# DIRECTIVE A:
In the forum thread about the name of Jesus, what English spelling does centerpin fan give for the Greek "IHCOYC"?

# PAGE EXCERPT:

== Segment start ==

It would be interesting to see the many translations of his name Jesus. I understand that Jesus was not his real name while he lived, But at that time, what was it. I never have understood why names are translated. I had a spanish worker who kept wanting to translate my name into his language. I kept telling him that my name should not change. Such as Cephas was changed to Peter. It should stay original no mater what. And now thinking about it, Peter is the English version before it was changed from greek. Wonder what it was in Peters day? Am I seeing this correctly or am I misunderstanding something


----------



## centerpin fan (May 15, 2013)

BobKat said:


> This is why i dont believe the whole bible.



Surely you can come up with a better reason.

It's "IHCOYC" in the Greek.  The English spelling is "iEsous".


----------



## JB0704 (May 15, 2013)

......And, he had short hair and wore pants.


----------



## Artfuldodger (May 15, 2013)

I'm thinking he was more like a "turn the other cheek" hippie than an assertive redneck. I don't picture him as an aggressive fire & brimstone preacher either.

== Segment end ==

# MATERIAL TO PROCESS:
== Segment start ==

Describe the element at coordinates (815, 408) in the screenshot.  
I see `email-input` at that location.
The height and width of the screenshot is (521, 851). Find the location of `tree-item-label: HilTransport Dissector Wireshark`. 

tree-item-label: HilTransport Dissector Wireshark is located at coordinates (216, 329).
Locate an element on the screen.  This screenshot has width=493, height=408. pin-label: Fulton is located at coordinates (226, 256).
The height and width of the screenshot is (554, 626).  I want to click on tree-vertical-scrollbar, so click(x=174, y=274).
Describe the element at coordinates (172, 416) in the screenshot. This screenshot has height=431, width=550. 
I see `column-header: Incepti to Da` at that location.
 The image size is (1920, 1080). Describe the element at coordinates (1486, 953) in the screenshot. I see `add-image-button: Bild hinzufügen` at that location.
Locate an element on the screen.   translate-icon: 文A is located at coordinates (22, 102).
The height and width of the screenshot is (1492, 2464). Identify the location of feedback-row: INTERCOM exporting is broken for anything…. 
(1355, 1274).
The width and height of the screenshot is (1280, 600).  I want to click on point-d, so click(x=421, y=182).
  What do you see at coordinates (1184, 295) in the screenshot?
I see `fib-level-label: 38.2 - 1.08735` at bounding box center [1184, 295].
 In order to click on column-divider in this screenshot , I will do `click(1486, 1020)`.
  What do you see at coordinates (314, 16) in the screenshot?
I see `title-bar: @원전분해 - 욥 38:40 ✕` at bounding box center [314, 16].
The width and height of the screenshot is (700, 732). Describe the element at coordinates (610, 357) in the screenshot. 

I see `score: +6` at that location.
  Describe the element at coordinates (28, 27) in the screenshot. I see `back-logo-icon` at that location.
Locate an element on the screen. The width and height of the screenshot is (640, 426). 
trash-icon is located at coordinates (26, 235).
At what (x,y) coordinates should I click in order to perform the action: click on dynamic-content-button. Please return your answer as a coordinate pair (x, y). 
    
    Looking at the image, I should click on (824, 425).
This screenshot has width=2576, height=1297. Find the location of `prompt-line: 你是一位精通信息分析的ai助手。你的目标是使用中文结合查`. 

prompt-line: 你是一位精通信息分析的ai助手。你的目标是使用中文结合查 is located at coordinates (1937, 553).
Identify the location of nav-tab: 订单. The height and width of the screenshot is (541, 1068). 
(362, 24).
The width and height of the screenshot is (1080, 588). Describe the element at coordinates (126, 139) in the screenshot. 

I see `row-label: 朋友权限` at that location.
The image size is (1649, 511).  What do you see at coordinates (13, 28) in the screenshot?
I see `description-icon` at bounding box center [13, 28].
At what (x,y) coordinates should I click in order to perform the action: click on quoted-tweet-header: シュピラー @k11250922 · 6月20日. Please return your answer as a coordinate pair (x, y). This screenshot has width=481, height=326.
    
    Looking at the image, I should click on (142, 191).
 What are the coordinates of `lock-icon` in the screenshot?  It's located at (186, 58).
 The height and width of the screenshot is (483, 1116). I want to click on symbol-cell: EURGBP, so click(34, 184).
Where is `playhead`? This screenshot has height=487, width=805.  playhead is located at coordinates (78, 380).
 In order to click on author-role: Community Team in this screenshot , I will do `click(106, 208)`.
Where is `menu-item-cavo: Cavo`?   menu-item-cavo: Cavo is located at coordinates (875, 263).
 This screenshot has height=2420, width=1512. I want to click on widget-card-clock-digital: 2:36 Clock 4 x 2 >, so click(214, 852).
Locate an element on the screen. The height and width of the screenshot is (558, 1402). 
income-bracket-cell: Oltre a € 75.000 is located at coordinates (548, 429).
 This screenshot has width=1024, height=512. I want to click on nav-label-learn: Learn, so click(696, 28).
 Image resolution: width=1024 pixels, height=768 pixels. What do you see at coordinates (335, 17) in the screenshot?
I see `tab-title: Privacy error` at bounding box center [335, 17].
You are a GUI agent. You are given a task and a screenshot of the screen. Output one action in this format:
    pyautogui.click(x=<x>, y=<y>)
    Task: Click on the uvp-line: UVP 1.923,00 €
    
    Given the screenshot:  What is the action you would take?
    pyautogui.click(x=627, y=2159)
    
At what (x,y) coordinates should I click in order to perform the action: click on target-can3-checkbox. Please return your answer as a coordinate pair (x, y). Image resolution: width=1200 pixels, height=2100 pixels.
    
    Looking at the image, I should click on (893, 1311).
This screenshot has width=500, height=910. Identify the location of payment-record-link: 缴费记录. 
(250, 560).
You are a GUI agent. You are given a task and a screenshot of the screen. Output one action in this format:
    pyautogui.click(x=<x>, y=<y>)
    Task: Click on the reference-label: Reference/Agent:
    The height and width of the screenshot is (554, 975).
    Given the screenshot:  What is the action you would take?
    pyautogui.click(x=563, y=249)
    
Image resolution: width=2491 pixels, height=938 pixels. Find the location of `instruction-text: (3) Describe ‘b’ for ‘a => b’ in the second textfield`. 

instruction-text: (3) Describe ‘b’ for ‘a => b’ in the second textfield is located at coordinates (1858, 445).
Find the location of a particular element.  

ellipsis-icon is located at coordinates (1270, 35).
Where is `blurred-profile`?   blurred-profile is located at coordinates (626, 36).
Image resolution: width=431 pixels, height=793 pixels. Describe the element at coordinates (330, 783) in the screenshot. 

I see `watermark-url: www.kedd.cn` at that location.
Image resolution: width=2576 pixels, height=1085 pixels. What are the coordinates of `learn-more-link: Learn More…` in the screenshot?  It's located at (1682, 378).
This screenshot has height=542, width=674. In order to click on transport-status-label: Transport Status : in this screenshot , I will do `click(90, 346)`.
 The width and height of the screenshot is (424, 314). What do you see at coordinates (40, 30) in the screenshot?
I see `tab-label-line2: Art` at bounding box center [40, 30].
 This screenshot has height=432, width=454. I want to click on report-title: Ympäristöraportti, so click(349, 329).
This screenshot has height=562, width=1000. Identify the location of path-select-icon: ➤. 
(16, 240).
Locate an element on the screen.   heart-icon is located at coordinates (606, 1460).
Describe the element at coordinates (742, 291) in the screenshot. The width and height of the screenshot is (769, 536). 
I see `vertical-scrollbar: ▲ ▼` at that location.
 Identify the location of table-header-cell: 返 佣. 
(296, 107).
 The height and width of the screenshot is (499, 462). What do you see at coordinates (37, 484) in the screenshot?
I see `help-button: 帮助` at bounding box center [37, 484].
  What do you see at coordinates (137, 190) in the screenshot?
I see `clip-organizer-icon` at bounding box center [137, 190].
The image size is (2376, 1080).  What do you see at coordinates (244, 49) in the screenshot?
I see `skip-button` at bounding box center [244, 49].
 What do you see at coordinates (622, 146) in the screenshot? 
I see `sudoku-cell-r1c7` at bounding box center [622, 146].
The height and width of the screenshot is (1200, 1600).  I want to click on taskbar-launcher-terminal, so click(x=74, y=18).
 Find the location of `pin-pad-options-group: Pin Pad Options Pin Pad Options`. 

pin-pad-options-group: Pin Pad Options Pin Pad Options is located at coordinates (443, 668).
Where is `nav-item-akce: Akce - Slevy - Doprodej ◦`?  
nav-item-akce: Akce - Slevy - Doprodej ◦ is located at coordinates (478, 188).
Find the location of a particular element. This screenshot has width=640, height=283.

== Segment end ==

# DIRECTIVE B:
Can you echo the part of the records that opens with the line containing "Locate an element on the screen. The height" and closes with the line containing "pyautogui.click(x=563, y=249)"?

# WRITTEN REPLY A:
"iEsous"

# WRITTEN REPLY B:
Locate an element on the screen. The height and width of the screenshot is (558, 1402). 
income-bracket-cell: Oltre a € 75.000 is located at coordinates (548, 429).
 This screenshot has width=1024, height=512. I want to click on nav-label-learn: Learn, so click(696, 28).
 Image resolution: width=1024 pixels, height=768 pixels. What do you see at coordinates (335, 17) in the screenshot?
I see `tab-title: Privacy error` at bounding box center [335, 17].
You are a GUI agent. You are given a task and a screenshot of the screen. Output one action in this format:
    pyautogui.click(x=<x>, y=<y>)
    Task: Click on the uvp-line: UVP 1.923,00 €
    
    Given the screenshot:  What is the action you would take?
    pyautogui.click(x=627, y=2159)
    
At what (x,y) coordinates should I click in order to perform the action: click on target-can3-checkbox. Please return your answer as a coordinate pair (x, y). Image resolution: width=1200 pixels, height=2100 pixels.
    
    Looking at the image, I should click on (893, 1311).
This screenshot has width=500, height=910. Identify the location of payment-record-link: 缴费记录. 
(250, 560).
You are a GUI agent. You are given a task and a screenshot of the screen. Output one action in this format:
    pyautogui.click(x=<x>, y=<y>)
    Task: Click on the reference-label: Reference/Agent:
    The height and width of the screenshot is (554, 975).
    Given the screenshot:  What is the action you would take?
    pyautogui.click(x=563, y=249)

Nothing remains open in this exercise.